New Włochy is a residential area, predominantly consisting of single-family low-rise houses, with a smaller presence of apartment buildings. It has two railway stations: Warszawa Ursus Północny between Cykady and Szamoty Streets, and Warszawa Włochy on Świerszcza Street. The neighbourhood also includes several parks. Among them is the Combatants Park, located in its northeast, with an area of 4.46 ha (11 acres). It features the Koelichen Palace, a historical neoclassical residence from 1859, currently functioning as a public library. Another park is also located to its north, and centred around a lake known as the Goat Pond. Additionally, the Space Gardens, a park measuring around 3 ha, is located further to the east, at the intersection of Plastyczna and Sympatyczna Streets. Włochy also features two small garden squares, the Freedom Square at the intersection of Dymna and Wszemirowska Streets, and the Sixteenth of September 1944 Square, at the intersection of Chrościckiego and Rybnicka Streets. Additionally, it also has the homefield of the Przyszłość Włochy sports club, located at 25 Rybnicka Street.

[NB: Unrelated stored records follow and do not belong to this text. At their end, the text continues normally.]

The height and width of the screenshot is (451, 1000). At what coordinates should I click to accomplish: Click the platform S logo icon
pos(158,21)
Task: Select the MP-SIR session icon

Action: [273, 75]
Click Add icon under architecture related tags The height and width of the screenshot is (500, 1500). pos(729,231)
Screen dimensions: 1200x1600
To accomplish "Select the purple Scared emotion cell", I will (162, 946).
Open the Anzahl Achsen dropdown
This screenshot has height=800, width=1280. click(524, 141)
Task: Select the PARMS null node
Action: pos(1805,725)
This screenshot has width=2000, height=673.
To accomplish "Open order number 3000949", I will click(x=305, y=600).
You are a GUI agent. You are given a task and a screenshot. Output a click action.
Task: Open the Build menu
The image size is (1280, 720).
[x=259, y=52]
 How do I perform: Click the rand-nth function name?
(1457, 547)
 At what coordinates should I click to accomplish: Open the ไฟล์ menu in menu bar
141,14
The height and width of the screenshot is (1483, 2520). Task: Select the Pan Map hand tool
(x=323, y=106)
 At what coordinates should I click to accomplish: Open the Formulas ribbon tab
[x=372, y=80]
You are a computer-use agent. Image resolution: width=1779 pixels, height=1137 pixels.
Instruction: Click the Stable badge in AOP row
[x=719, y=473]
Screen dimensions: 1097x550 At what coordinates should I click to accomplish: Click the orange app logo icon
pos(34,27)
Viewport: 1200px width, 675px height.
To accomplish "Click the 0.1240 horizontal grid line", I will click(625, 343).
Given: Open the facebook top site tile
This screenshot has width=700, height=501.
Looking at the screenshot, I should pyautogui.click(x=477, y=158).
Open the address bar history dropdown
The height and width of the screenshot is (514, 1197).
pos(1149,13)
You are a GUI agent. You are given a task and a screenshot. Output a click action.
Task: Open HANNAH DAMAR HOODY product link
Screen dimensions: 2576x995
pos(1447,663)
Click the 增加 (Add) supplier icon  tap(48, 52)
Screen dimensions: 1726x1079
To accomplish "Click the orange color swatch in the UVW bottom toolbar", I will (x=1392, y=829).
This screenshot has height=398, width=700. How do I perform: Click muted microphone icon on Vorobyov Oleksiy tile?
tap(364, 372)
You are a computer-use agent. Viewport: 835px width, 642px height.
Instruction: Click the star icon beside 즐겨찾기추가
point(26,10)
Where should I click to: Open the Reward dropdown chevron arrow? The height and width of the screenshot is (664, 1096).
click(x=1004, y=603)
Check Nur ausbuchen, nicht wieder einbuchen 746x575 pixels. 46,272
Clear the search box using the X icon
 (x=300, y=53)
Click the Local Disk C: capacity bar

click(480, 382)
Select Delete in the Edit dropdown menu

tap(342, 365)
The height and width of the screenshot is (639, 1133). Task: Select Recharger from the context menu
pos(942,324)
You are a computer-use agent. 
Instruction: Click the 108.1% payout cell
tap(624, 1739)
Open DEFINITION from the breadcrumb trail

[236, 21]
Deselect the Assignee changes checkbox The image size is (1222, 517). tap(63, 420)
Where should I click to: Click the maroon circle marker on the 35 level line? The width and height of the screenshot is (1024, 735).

The neighbourhood also has the Church of Saints Teresa of the Child Jesus and the Roman Martyrs at 27 Rybnicka Street, which belongs to the Roman Catholic denomination. It includes two Baroque paintings by Michael Willmann, dating to around 1700, which were donated to it in 1952.

== Locations and boundaries ==
New Włochy is a City Information System area, located in the northwestern part of the Włochy district. Its boundaries are approximately determined by the railway lines no. 447 and 507, and Odolany branch lines to the north and east, and railway line 447 to the south and west. The neighbourhood borders Chrzanów and Jelonki Południowe to the north, Odolany to the east, Old Włochy to the south, and Szamoty to the west.